PROBLEM STATEMENT: Nothing other than the lines from the one containing "Préparation et tours de main (114, 416)" through the close of the entries below should be printed, each exactly.

=== ENTRIES PROVIDED ===

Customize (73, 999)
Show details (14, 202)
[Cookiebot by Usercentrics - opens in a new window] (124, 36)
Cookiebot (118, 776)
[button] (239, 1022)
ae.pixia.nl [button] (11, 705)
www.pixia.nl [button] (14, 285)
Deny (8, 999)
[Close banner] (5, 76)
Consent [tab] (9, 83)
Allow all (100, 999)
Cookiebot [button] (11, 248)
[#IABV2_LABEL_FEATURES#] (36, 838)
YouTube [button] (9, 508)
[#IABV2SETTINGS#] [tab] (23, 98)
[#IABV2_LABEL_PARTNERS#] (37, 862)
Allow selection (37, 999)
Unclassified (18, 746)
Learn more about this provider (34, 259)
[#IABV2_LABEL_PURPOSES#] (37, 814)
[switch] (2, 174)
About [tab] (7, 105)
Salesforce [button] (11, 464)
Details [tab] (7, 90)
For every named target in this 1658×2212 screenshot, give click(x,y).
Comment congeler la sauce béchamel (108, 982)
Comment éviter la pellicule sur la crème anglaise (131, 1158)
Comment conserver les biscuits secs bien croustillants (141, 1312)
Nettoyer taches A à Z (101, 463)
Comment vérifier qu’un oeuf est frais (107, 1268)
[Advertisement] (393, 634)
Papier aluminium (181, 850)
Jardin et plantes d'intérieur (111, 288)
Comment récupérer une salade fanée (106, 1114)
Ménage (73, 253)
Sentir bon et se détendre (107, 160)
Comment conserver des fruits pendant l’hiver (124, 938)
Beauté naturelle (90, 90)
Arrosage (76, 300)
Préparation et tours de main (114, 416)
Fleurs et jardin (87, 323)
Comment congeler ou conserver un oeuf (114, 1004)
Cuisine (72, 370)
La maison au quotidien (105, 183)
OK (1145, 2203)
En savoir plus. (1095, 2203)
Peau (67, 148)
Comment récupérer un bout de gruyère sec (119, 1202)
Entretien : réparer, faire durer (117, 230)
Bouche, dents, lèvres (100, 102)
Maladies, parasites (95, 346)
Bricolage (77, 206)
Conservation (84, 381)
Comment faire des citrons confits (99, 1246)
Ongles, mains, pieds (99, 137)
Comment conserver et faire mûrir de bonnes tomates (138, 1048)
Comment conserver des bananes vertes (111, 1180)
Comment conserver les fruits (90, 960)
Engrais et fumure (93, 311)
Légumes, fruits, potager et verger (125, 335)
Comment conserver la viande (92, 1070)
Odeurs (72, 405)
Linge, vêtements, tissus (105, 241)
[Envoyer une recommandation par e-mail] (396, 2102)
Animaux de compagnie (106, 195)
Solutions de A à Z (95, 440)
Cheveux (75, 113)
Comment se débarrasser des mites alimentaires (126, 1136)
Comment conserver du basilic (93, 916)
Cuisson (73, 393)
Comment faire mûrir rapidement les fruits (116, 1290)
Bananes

===

OUTPUT BELOW:
Préparation et tours de main (114, 416)
Fleurs et jardin (87, 323)
Comment congeler ou conserver un oeuf (114, 1004)
Cuisine (72, 370)
La maison au quotidien (105, 183)
OK (1145, 2203)
En savoir plus. (1095, 2203)
Peau (67, 148)
Comment récupérer un bout de gruyère sec (119, 1202)
Entretien : réparer, faire durer (117, 230)
Bouche, dents, lèvres (100, 102)
Maladies, parasites (95, 346)
Bricolage (77, 206)
Conservation (84, 381)
Comment faire des citrons confits (99, 1246)
Ongles, mains, pieds (99, 137)
Comment conserver et faire mûrir de bonnes tomates (138, 1048)
Comment conserver des bananes vertes (111, 1180)
Comment conserver les fruits (90, 960)
Engrais et fumure (93, 311)
Légumes, fruits, potager et verger (125, 335)
Comment conserver la viande (92, 1070)
Odeurs (72, 405)
Linge, vêtements, tissus (105, 241)
[Envoyer une recommandation par e-mail] (396, 2102)
Animaux de compagnie (106, 195)
Solutions de A à Z (95, 440)
Cheveux (75, 113)
Comment se débarrasser des mites alimentaires (126, 1136)
Comment conserver du basilic (93, 916)
Cuisson (73, 393)
Comment faire mûrir rapidement les fruits (116, 1290)
Bananes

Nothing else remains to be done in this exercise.